What to Expect from Lutathera Treatments?

Is this for adrenal cancer?

No. This is for neuroendocrine cancer.

I just completed my four infusions with Lutathera. I would say I was slightly nauseated during my treatment but quickly went away with some anti nausea drugs. After wards 24 to 48 hours later I felt sluggish or uncomfortable, This feeling went away around day three/ four. If you don’t have an inversion to needles your will be fine. Both your arms will have iVS.

Eric, That sounds really encouraging. Thank you very much for the information. Larry P.

How are you both feeling now post-Lutathera? I am waiting to be scheduled for my first treatment because I have a lot of reactions to medications that most people don't experience. Thanks for any additional insight that you can provide.

I should have said that I'm nervous because I have a lot of drug reactions that most other people don't experience.

Just completed 8 months of Lutathera treatments, awaiting results with baited breath. Ask about Histotripsy

Starting a new treatment can bring up many questions and emotions. Many community members have shared their Lutathera experiences here, and connecting with others who understand this journey can provide valuable insights and support. Consider reaching out to fellow patients in this community who may be able to share their personal experiences with the treatment process.

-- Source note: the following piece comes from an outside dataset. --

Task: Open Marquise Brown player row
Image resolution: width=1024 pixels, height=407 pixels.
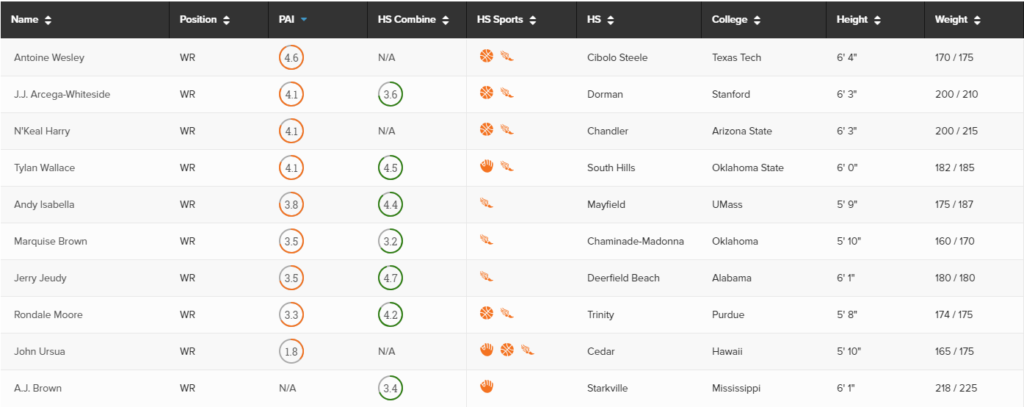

Thank you. I will. I know a little bit about Histotripsy because my husband had a liver transplant in late January. Prior to having the transplant, he was treated with Y-90 but we did inquire about Histotripsy. Thanks again. BTW, after multiple opinions, it was decided that I should wait to start lutathera and I was re-started on lanreotide shots every 28 days. I'm getting re-scanned in November so we'll see what my direction is.

Robbi, I hope your scans went well! Do you and your husband both have neuroendocrine cancer?? I had y-90 to my liver and it was successful but he had that and then later had a liver transplant?? How is he doing? I am on lanreotide every 28 days and unfortunately now I'm going to have to start on PRRT January 2026. Wishing both of you the very best!

Stage IV NET of ileum here. My Lutathera treatment went well all things considered. I didn’t get sick or nauseated really that I can remember. I also have Spondyloarthropathy and I am in some pain that seems worse with the cold weather we are experiencing. It’s a little hard to separate cancer symptoms from arthritis symptoms since the primary cancer tumor is at my sacro-iliac junction (tailbone) and the arthritis pain is bad there too. My lanreotide shots stopped working for the last time (a year prior I had to have spine radiation and then it totally stopped helping) before I began Lutathera. I had 3 treatments and couldn’t get the 4th because of severe fatigue due to reduced blood counts. My oncology team monitored my counts monthly and tracked the tumors, which are “dormant” and one spot in my liver is getting a little bit smaller. I’m hopeful and I have a strong faith in God. I pray from strength since I’m a little scared to get too excited since I was gaslit for many years. I was diagnosed with a few months to live, and after lanreotide failed, pRRT treatment has had terrific results for me so far! Good luck to you!

David, how did your results go from your Lutathera treatments?

Erika, what was the success rate of the PRRT? And did you have metastasized neuroendocrine tumors?